The code I'm trying to get into R is as follows:
> write.csv(subset(read.csv("enem.csv", header=TRUE), UF_ESC=="SP"), "filtro.csv", row.nomes=FALSE)
I've already tested it with a template file and it worked, but not in the original database. I imagine it's because of the size, because he keeps thinking and nothing.
If anyone has any other ideas to help it would be a huge help.
Answer:
Here are some tips to solve your problem:
1 – Read the file using another function:
> microbenchmark(
+ base = read.csv(file = "df-write-csv.csv", header = T),
+ readr = readr::read_csv("df-write-csv.csv"),
+ data.table = data.table::fread("df-write-csv.csv"),
+ rio = rio::import("df-write-csv.csv", format = "csv")
+ )
Unit: microseconds
expr min lq mean median uq max neval
base 1836.230 1912.1815 2253.6071 1980.3995 2282.1675 4148.787 100
readr 823.960 881.3625 1072.4790 921.6605 1120.2365 3538.359 100
data.table 327.759 364.4810 442.5933 402.3295 458.7895 920.436 100
rio 312.317 351.2260 444.1087 382.9325 439.7960 2938.490 100
See that reading the file with the fread
function of data.table
or with the import
function of the rio
is 4x faster than with the native function of R. Check if you were really able to read.
2 – Check that you really managed to filter your database.

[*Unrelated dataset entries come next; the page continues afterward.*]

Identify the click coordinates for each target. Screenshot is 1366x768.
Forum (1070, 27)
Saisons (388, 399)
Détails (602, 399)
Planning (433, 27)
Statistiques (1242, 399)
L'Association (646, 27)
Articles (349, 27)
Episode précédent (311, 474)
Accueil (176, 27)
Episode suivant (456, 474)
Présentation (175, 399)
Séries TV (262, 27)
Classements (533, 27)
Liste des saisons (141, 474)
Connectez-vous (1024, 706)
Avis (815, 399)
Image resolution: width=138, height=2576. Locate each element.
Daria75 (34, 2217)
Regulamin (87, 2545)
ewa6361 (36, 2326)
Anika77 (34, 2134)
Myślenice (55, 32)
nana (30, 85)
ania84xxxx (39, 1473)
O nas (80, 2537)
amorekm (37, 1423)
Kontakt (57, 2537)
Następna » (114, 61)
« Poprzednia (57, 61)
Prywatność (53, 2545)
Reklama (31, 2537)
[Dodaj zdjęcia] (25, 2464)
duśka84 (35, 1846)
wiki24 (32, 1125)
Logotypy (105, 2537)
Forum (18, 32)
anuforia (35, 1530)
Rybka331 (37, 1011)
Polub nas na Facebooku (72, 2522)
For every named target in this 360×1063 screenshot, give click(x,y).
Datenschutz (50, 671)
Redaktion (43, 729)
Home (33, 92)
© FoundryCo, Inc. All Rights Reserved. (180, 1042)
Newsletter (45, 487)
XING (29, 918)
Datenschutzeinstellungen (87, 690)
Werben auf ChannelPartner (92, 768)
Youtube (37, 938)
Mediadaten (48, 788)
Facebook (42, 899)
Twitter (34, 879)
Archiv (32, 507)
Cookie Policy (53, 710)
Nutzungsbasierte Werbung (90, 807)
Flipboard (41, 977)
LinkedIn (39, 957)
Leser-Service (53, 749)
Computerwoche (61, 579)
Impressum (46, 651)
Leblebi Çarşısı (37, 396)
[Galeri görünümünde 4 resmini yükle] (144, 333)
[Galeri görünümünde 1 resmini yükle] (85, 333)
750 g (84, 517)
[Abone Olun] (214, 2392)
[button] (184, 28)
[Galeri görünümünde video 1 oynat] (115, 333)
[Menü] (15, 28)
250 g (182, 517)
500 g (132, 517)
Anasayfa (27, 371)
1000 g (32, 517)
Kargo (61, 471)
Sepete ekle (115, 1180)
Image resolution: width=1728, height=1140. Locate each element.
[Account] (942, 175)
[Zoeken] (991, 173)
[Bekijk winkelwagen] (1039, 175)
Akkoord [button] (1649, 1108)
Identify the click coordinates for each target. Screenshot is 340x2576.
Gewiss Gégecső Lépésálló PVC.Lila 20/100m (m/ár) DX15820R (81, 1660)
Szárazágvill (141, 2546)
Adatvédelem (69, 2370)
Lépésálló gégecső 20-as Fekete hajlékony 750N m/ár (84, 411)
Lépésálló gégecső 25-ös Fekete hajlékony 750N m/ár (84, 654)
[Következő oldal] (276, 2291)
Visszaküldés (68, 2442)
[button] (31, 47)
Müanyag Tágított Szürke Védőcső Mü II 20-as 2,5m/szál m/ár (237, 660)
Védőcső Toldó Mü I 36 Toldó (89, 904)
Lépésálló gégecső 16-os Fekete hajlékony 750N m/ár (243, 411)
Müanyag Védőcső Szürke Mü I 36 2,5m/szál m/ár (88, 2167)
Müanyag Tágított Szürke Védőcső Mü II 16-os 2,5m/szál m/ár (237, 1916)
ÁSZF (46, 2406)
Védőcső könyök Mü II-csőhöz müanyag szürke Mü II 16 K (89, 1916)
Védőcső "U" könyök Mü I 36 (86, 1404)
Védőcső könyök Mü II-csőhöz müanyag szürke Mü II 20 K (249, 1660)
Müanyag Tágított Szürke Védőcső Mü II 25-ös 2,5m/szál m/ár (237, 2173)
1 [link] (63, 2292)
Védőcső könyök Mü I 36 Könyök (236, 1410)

Save the subset result in a helper object. If this is the problem, try filtering using functions from other packages like dplyr
or data.table
.
When it's long operations, data.table
can be much faster.
> df <- data.frame(x = 1:100000, y = 1:100000, l = sample(letters, size = 100, replace = T))
> microbenchmark(
+ base = subset(df, l == "a"),
+ dplyr = dplyr::filter(df, l == "a"),
+ data.table = data.table(df)[l == "a",]
+ )
Unit: milliseconds
expr min lq mean median uq max neval
base 10.329514 12.467143 14.962479 13.976907 17.171858 24.3761 100
dplyr 7.331626 8.624356 10.063947 8.853807 11.140871 16.8939 100
data.table 2.986519 4.580536 6.774548 4.824227 5.957255 119.9709 100
3 – Use the write_csv
function of the readr
package it is more or less 2x faster than the native R write.csv
function.
microbenchmark(
base = write.csv(df, file = "df-write-csv.csv", row.names = F),
rio = rio::export(df, file = "df-rio.csv", format = "csv"),
readr = readr::write_csv(df, path = "df-readr.csv")
)
Unit: microseconds
expr min lq mean median uq max neval
base 713.564 1097.534 2025.377 1467.4980 2996.136 4168.352 100
rio 718.141 1156.998 2243.143 2011.5310 3106.479 7368.046 100
readr 366.306 594.629 1265.297 734.0445 1793.405 5852.142 100
Anyway, if you were able to read the 5GB file, it is very likely that you will also be able to write it, since it is already in your computer's RAM.